╭──
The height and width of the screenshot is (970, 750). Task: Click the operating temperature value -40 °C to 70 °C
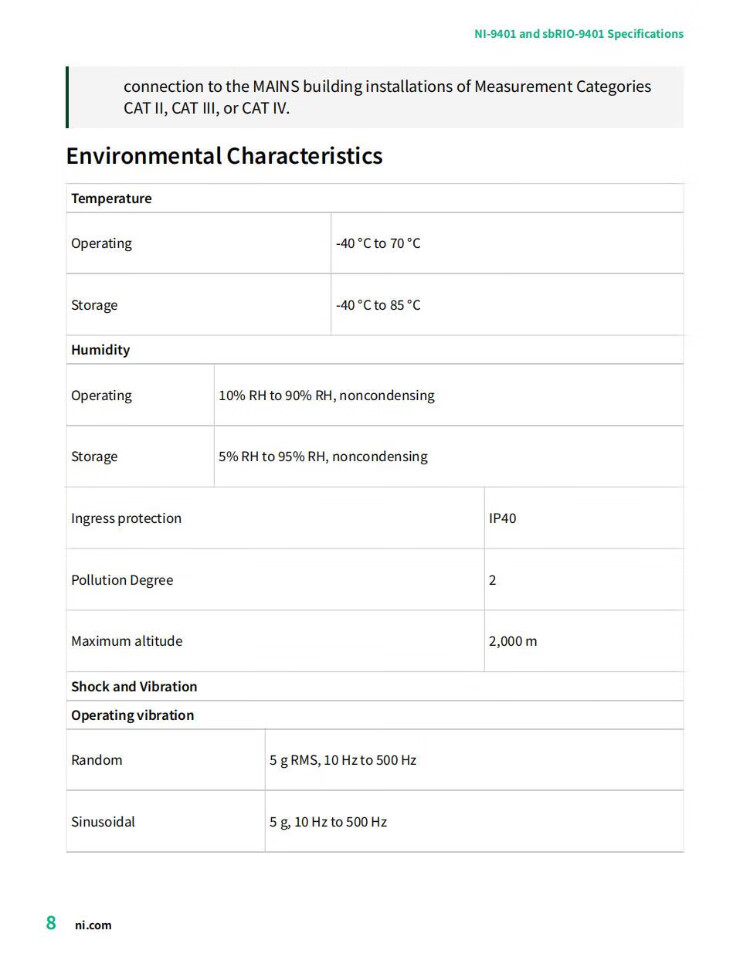[x=378, y=244]
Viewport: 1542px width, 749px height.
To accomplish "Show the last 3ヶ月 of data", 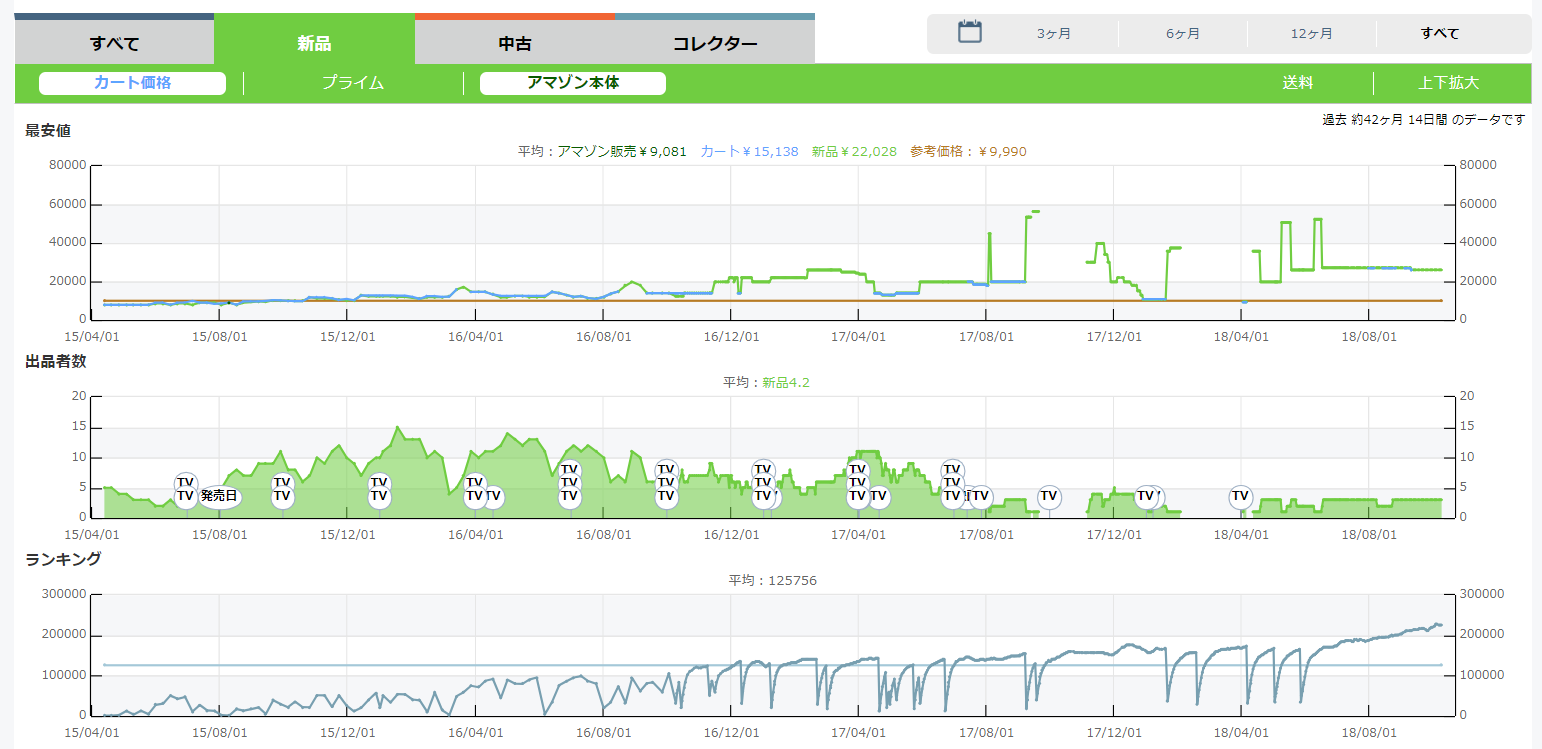I will (x=1053, y=34).
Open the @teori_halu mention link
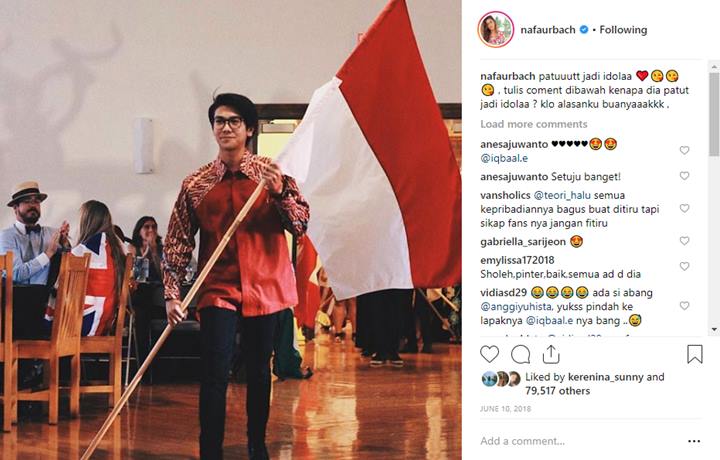This screenshot has width=720, height=460. 562,196
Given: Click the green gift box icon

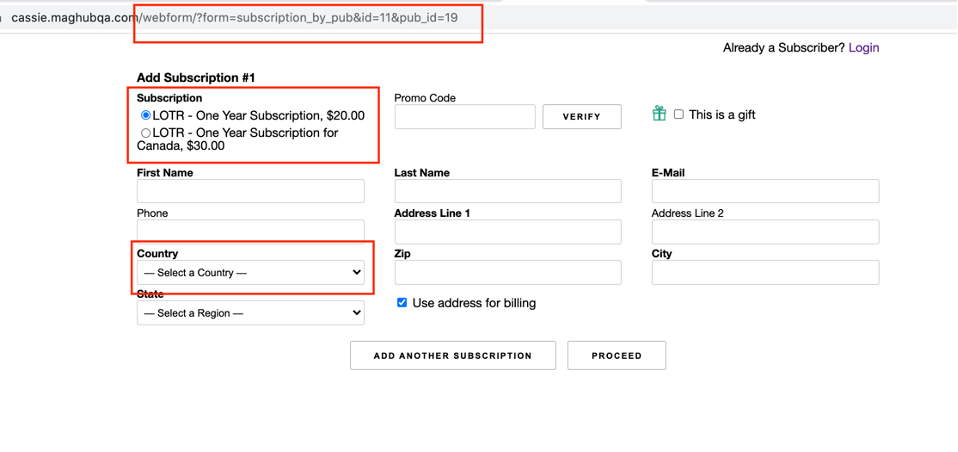Looking at the screenshot, I should click(659, 114).
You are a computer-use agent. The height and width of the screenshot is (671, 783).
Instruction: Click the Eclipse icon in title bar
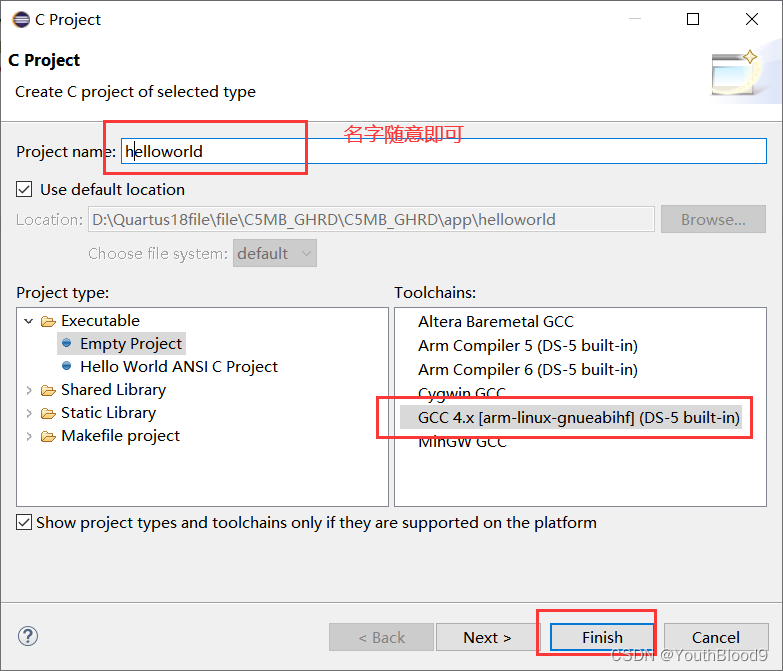21,19
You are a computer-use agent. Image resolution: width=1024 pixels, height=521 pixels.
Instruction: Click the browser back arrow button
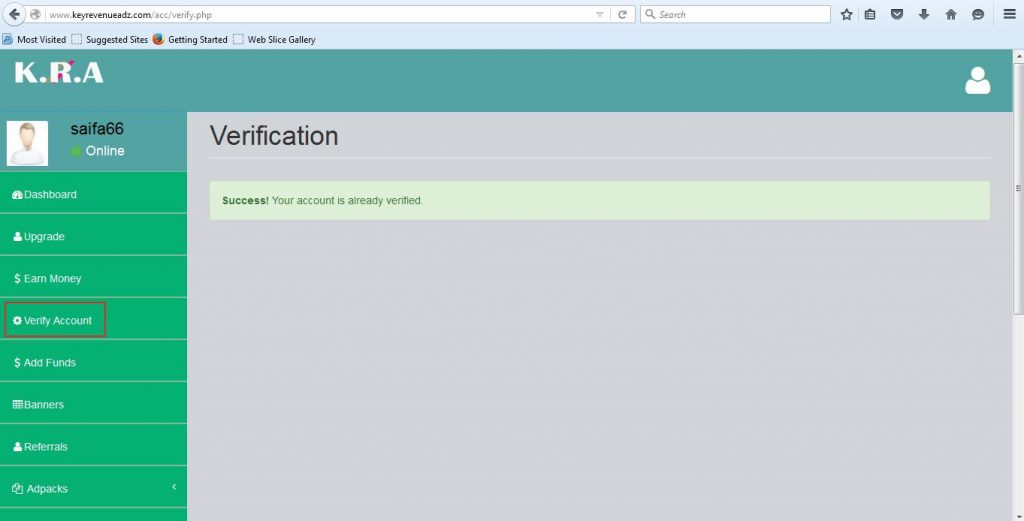[16, 15]
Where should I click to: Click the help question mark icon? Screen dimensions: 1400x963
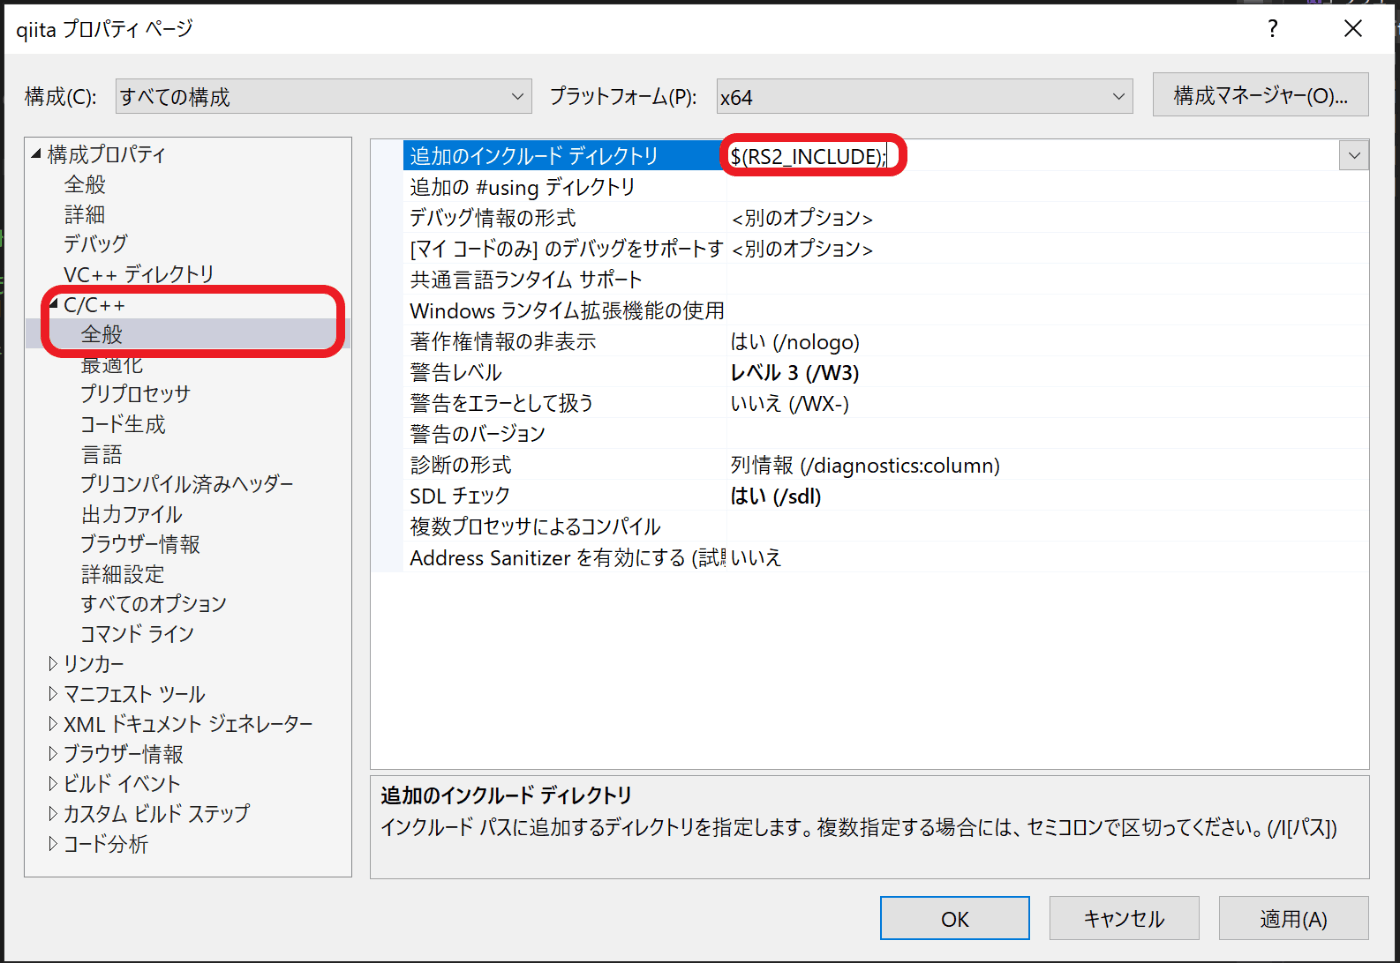(1272, 29)
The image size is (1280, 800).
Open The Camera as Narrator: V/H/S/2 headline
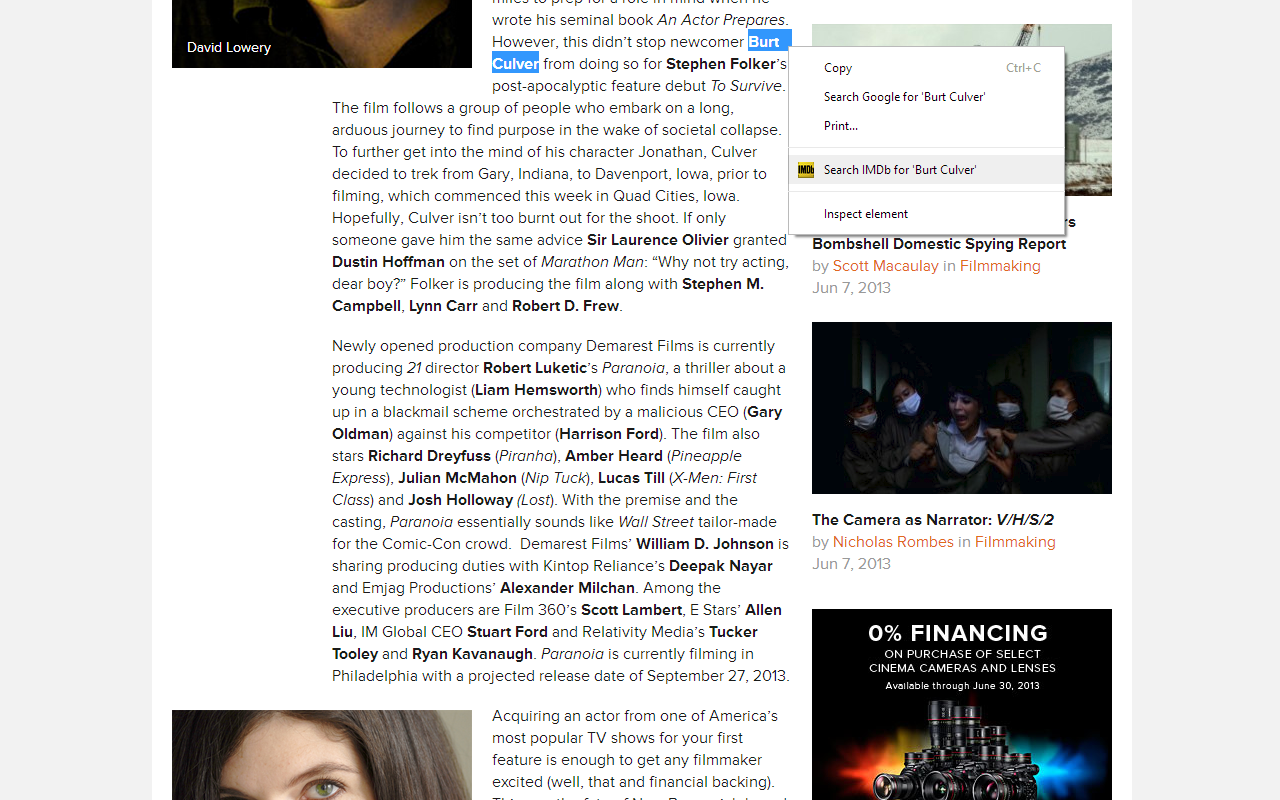point(932,520)
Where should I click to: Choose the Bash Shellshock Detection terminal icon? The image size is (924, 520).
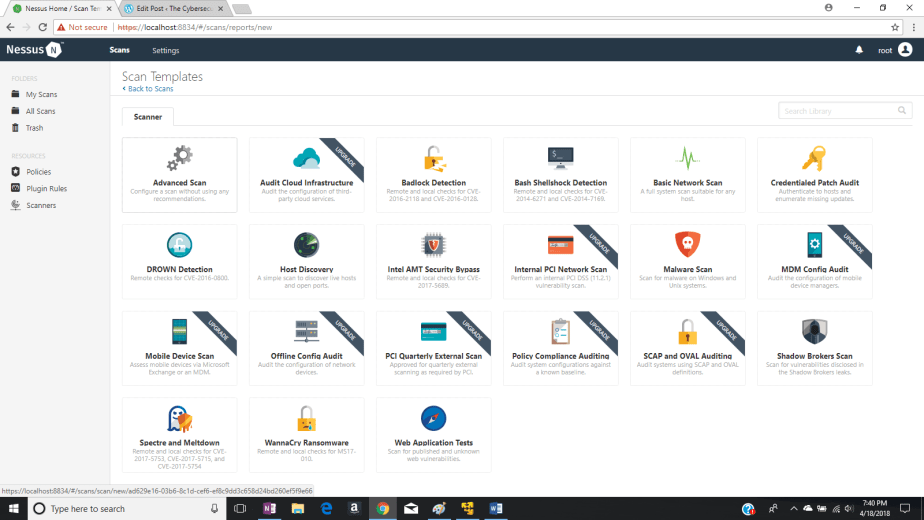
╰──
What needs to be done
Give the material starting at the line that contains "Open the @teori_halu mention link" and ending at the line that contains "Looking at the" as a two-column CSV with the headers text and answer. Use one row per item, with each field quoted, line breaks turned into spaces, and pictures left out.

Written response
text,answer
"Open the @teori_halu mention link","This screenshot has width=720, height=460. 562,196"
"Given: Click the green gift box icon","Looking at the screenshot, I should click(659, 114)."